DIRECTIONS FOR THIS TASK >> Please edit the entries below so that each "screenshot" becomes "screen capture", with nothing else altered.

Stored data entries >>
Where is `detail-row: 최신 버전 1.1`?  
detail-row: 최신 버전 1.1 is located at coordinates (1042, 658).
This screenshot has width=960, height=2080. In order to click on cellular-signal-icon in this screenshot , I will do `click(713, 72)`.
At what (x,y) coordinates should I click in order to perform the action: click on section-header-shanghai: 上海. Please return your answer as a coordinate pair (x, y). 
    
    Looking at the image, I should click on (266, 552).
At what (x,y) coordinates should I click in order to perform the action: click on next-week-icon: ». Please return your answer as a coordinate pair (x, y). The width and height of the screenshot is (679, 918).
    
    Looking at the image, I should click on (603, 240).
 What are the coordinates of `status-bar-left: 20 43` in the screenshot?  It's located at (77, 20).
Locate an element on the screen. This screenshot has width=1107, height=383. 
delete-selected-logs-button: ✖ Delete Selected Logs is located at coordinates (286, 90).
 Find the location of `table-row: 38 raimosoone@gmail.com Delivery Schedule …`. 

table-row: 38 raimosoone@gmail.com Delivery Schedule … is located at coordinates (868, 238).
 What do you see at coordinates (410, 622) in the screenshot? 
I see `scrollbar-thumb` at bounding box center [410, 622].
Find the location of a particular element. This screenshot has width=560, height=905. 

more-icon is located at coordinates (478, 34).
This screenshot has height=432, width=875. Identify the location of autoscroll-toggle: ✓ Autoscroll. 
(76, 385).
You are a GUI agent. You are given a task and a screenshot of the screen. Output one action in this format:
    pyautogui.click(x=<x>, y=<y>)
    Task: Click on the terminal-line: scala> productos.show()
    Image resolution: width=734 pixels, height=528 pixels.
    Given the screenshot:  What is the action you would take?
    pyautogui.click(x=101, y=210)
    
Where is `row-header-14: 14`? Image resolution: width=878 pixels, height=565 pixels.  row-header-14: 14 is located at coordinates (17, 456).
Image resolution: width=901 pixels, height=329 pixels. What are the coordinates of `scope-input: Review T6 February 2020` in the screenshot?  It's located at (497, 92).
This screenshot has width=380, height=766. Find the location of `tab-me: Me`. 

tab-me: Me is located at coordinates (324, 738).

PROBLEM SOLUTION >>
Where is `detail-row: 최신 버전 1.1`?  
detail-row: 최신 버전 1.1 is located at coordinates (1042, 658).
This screen capture has width=960, height=2080. In order to click on cellular-signal-icon in this screen capture , I will do `click(713, 72)`.
At what (x,y) coordinates should I click in order to perform the action: click on section-header-shanghai: 上海. Please return your answer as a coordinate pair (x, y). 
    
    Looking at the image, I should click on (266, 552).
At what (x,y) coordinates should I click in order to perform the action: click on next-week-icon: ». Please return your answer as a coordinate pair (x, y). The width and height of the screen capture is (679, 918).
    
    Looking at the image, I should click on (603, 240).
 What are the coordinates of `status-bar-left: 20 43` in the screen capture?  It's located at (77, 20).
Locate an element on the screen. This screen capture has width=1107, height=383. 
delete-selected-logs-button: ✖ Delete Selected Logs is located at coordinates (286, 90).
 Find the location of `table-row: 38 raimosoone@gmail.com Delivery Schedule …`. 

table-row: 38 raimosoone@gmail.com Delivery Schedule … is located at coordinates (868, 238).
 What do you see at coordinates (410, 622) in the screen capture? 
I see `scrollbar-thumb` at bounding box center [410, 622].
Find the location of a particular element. This screen capture has width=560, height=905. 

more-icon is located at coordinates (478, 34).
This screen capture has height=432, width=875. Identify the location of autoscroll-toggle: ✓ Autoscroll. 
(76, 385).
You are a GUI agent. You are given a task and a screen capture of the screen. Output one action in this format:
    pyautogui.click(x=<x>, y=<y>)
    Task: Click on the terminal-line: scala> productos.show()
    Image resolution: width=734 pixels, height=528 pixels.
    Given the screen capture:  What is the action you would take?
    pyautogui.click(x=101, y=210)
    
Where is `row-header-14: 14`? Image resolution: width=878 pixels, height=565 pixels.  row-header-14: 14 is located at coordinates (17, 456).
Image resolution: width=901 pixels, height=329 pixels. What are the coordinates of `scope-input: Review T6 February 2020` in the screen capture?  It's located at (497, 92).
This screen capture has width=380, height=766. Find the location of `tab-me: Me`. 

tab-me: Me is located at coordinates (324, 738).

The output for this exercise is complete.